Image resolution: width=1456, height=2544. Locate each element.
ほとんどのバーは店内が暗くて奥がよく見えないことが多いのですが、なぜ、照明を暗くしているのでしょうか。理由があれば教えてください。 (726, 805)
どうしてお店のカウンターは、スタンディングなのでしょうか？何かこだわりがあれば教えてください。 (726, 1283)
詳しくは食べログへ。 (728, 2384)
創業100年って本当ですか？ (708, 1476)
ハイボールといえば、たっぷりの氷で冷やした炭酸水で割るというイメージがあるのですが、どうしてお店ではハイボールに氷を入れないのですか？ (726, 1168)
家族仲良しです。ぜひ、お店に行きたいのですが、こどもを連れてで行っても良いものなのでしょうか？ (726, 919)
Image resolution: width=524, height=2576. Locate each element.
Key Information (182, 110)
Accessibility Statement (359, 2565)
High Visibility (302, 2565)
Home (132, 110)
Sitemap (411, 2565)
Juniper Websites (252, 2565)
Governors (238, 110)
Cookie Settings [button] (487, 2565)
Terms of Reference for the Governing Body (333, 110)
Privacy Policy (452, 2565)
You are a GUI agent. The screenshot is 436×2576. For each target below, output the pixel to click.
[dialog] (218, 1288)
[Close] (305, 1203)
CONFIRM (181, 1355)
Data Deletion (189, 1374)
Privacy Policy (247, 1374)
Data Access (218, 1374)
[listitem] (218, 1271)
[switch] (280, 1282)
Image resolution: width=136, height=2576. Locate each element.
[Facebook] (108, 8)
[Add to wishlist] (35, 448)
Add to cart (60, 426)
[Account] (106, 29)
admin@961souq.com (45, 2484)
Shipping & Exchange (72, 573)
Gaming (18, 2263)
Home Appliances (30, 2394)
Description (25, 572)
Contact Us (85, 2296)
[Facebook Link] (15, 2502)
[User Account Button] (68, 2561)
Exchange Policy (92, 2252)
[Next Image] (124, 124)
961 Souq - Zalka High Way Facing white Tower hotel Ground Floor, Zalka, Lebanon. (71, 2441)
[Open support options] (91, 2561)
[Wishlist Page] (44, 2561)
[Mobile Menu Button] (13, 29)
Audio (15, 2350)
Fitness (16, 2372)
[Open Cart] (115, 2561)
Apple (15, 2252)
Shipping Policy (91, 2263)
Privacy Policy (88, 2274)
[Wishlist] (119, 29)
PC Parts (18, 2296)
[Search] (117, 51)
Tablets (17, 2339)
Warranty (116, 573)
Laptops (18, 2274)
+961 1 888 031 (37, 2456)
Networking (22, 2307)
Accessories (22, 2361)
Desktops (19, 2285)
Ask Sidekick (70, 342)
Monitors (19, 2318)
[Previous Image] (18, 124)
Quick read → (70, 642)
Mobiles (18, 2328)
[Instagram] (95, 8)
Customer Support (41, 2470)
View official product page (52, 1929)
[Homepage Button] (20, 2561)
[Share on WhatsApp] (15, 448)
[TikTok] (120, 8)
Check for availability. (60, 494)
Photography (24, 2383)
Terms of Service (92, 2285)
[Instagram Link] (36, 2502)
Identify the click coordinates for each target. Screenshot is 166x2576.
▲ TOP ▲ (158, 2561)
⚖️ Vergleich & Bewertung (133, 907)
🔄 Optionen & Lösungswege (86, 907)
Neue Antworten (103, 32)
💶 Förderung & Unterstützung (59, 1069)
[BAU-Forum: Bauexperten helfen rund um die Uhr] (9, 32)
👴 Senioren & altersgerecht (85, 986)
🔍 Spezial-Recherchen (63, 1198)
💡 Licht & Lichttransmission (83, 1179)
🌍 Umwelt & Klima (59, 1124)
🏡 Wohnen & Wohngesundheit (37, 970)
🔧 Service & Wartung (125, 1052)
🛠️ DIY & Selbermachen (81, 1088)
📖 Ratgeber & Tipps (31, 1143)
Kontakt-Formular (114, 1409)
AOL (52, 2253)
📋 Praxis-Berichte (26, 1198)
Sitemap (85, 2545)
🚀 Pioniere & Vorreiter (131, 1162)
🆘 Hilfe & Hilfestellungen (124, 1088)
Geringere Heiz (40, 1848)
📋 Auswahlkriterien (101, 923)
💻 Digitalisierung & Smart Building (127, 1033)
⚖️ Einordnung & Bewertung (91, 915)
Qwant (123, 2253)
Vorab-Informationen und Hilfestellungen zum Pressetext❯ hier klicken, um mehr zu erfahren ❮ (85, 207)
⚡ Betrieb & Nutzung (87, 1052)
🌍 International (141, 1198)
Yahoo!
-=-=-
Using the listing above, pick out each line that contains the word "target", then copy it.

You are a GUI agent. The screenshot is 436×2576. For each target below, output the pixel to click.
Identify the click coordinates for each target. Screenshot is 166x2576.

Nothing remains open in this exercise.